** START OF THE DATA **
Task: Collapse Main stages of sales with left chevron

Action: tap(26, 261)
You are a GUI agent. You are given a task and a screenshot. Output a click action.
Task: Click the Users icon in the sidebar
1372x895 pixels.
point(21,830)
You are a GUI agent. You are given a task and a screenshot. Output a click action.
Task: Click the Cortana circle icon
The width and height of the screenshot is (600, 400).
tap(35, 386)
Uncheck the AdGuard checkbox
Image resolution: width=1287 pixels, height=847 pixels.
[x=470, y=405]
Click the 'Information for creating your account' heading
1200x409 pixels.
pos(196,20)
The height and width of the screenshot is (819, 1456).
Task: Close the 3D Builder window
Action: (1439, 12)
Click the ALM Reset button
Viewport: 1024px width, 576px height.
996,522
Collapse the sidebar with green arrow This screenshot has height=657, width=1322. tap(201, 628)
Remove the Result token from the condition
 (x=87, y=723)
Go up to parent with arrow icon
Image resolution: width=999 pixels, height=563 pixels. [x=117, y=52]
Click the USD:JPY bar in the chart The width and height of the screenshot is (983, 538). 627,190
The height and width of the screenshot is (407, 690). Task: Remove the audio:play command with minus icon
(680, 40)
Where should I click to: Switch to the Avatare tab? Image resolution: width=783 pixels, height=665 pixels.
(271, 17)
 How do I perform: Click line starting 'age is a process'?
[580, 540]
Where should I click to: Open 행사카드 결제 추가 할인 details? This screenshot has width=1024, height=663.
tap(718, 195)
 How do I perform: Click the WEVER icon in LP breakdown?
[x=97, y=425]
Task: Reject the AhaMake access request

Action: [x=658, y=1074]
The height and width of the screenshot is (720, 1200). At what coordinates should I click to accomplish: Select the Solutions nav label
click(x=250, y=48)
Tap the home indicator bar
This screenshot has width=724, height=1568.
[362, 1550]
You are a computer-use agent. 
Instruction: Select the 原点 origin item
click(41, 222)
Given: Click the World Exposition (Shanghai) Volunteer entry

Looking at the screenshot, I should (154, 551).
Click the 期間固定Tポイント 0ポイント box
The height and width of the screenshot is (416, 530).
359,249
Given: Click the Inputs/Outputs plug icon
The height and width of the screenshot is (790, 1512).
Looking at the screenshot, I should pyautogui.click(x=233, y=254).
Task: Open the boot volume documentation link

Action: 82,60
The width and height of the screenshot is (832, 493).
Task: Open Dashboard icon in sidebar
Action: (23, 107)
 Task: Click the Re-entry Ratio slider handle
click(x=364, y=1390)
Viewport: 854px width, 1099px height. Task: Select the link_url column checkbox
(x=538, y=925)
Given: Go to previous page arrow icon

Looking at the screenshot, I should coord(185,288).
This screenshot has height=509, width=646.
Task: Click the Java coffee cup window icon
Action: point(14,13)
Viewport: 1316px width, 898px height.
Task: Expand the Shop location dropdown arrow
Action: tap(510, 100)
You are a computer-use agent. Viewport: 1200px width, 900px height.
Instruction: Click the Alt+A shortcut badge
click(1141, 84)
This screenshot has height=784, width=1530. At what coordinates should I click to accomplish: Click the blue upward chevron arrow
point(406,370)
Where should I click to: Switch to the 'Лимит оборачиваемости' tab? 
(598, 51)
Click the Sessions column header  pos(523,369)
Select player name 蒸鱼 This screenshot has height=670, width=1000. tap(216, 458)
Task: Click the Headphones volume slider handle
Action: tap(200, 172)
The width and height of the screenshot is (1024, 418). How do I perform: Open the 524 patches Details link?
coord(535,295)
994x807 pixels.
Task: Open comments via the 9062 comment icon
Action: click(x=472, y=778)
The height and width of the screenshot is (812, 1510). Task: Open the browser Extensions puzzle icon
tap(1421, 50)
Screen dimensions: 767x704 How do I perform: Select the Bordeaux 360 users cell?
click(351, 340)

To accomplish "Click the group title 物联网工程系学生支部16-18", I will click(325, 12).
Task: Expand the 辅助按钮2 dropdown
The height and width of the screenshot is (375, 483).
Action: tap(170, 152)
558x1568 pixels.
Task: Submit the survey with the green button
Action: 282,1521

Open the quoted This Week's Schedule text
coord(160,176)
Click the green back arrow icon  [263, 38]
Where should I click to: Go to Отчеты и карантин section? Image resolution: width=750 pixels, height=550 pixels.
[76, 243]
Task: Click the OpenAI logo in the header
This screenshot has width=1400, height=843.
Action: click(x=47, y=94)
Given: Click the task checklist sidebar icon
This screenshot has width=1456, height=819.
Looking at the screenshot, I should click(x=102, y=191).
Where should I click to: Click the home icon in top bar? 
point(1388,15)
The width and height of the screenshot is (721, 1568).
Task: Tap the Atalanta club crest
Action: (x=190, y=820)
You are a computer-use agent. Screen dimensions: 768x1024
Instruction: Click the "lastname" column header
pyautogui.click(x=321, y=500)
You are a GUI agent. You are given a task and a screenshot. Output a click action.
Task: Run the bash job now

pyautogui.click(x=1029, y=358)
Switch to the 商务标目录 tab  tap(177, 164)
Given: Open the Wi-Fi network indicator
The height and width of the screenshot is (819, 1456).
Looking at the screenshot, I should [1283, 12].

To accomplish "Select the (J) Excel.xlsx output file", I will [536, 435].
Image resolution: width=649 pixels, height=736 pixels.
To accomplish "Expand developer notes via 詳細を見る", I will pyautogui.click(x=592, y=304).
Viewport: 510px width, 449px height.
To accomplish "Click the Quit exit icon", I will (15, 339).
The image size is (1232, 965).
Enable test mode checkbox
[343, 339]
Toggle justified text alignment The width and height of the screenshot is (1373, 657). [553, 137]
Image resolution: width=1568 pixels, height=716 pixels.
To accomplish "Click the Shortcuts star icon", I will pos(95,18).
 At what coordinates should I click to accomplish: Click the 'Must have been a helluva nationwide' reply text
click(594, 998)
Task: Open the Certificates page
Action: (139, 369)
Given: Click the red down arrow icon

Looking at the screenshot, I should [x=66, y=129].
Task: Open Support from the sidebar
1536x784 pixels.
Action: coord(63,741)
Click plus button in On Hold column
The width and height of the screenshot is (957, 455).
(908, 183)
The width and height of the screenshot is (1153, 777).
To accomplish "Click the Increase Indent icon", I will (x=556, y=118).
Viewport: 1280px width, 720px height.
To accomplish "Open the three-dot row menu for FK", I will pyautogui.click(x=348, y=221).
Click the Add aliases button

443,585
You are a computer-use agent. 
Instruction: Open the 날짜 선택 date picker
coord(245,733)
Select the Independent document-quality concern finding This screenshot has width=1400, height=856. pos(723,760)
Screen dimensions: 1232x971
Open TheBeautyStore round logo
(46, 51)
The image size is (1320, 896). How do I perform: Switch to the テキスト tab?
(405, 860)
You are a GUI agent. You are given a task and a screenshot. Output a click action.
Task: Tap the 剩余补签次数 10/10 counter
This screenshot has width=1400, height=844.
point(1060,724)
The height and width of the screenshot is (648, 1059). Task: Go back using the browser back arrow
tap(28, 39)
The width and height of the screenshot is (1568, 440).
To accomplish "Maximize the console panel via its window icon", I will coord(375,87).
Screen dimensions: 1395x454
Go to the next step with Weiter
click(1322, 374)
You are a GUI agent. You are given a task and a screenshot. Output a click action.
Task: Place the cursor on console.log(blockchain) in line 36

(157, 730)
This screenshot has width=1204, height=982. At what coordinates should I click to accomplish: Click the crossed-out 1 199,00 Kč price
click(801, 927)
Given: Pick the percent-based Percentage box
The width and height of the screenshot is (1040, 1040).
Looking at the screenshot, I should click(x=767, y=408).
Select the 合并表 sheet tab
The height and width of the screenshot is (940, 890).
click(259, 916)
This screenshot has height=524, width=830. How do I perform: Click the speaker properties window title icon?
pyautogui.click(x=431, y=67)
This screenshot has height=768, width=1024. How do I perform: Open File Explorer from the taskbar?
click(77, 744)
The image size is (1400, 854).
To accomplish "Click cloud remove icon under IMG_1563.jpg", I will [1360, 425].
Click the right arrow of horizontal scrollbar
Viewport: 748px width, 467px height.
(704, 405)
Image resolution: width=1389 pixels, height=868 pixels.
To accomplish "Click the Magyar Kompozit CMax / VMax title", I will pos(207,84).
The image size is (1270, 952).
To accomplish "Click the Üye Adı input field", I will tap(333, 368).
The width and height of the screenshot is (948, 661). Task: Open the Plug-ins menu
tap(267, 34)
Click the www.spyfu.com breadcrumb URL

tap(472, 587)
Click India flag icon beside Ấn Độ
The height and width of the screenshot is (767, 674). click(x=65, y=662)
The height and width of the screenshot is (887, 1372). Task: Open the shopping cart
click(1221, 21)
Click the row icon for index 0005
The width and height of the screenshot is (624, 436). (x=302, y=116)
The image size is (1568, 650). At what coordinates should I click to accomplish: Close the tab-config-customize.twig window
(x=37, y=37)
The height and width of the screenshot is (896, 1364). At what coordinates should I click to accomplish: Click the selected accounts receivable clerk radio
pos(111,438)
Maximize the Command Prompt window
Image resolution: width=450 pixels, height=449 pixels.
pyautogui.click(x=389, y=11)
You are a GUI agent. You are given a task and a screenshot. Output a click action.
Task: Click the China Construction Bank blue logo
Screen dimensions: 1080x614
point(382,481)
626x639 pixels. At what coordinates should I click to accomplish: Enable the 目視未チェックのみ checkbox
** END OF THE DATA **
- [STATED TASK]:
Turn the data, starting at the line containing "Image resolution: width=649" and ending at the line containing "will (x=556, y=118).", into a JSON list of strings with one string per line. Leave out blank lines.

- [SOLUTION FOR THIS EXERCISE]:
[
  "Image resolution: width=649 pixels, height=736 pixels.",
  "To accomplish \"Expand developer notes via 詳細を見る\", I will pyautogui.click(x=592, y=304).",
  "Viewport: 510px width, 449px height.",
  "To accomplish \"Click the Quit exit icon\", I will (15, 339).",
  "The image size is (1232, 965).",
  "Enable test mode checkbox",
  "[343, 339]",
  "Toggle justified text alignment The width and height of the screenshot is (1373, 657). [553, 137]",
  "Image resolution: width=1568 pixels, height=716 pixels.",
  "To accomplish \"Click the Shortcuts star icon\", I will pos(95,18).",
  " At what coordinates should I click to accomplish: Click the 'Must have been a helluva nationwide' reply text",
  "click(594, 998)",
  "Task: Open the Certificates page",
  "Action: (139, 369)",
  "Given: Click the red down arrow icon",
  "Looking at the screenshot, I should [x=66, y=129].",
  "Task: Open Support from the sidebar",
  "1536x784 pixels.",
  "Action: coord(63,741)",
  "Click plus button in On Hold column",
  "The width and height of the screenshot is (957, 455).",
  "(908, 183)",
  "The width and height of the screenshot is (1153, 777).",
  "To accomplish \"Click the Increase Indent icon\", I will (x=556, y=118)."
]